● What you need to do:
Quote the entries from the line with "This screenshot has height=667, width=375." through the end of the entries, word for word.

● Input:
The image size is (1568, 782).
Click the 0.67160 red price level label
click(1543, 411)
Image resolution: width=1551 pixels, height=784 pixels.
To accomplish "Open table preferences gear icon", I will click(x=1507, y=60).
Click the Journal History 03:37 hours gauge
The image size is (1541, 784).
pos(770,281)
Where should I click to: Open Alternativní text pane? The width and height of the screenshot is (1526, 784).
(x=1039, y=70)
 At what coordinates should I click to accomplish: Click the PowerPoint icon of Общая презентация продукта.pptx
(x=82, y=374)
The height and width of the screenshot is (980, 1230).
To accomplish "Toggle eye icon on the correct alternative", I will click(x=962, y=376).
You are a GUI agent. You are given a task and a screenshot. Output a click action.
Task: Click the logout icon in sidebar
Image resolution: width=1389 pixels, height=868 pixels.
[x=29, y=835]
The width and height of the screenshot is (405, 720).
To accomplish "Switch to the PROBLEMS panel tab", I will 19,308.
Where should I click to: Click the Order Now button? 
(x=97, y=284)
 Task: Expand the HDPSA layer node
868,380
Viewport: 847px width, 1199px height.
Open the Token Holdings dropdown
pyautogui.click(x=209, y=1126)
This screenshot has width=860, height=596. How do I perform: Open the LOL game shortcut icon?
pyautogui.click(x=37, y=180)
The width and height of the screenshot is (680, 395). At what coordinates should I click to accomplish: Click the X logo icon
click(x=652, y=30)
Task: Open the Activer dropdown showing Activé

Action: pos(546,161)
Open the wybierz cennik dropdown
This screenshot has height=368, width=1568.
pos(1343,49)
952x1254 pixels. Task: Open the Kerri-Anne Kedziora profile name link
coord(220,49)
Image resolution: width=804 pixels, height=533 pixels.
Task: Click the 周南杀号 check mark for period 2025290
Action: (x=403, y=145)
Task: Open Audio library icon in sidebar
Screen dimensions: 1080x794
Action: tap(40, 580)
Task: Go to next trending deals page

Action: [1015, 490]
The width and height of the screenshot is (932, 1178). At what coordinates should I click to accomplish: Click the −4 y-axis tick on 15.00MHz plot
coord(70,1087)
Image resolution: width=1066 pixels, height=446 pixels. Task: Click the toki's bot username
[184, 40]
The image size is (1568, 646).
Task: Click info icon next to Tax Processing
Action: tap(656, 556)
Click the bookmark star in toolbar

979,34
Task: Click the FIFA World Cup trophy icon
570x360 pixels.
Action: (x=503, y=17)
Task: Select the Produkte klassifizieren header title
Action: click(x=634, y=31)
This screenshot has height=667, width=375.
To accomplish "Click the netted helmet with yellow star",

● Solution to this task:
This screenshot has height=667, width=375.
To accomplish "Click the netted helmet with yellow star",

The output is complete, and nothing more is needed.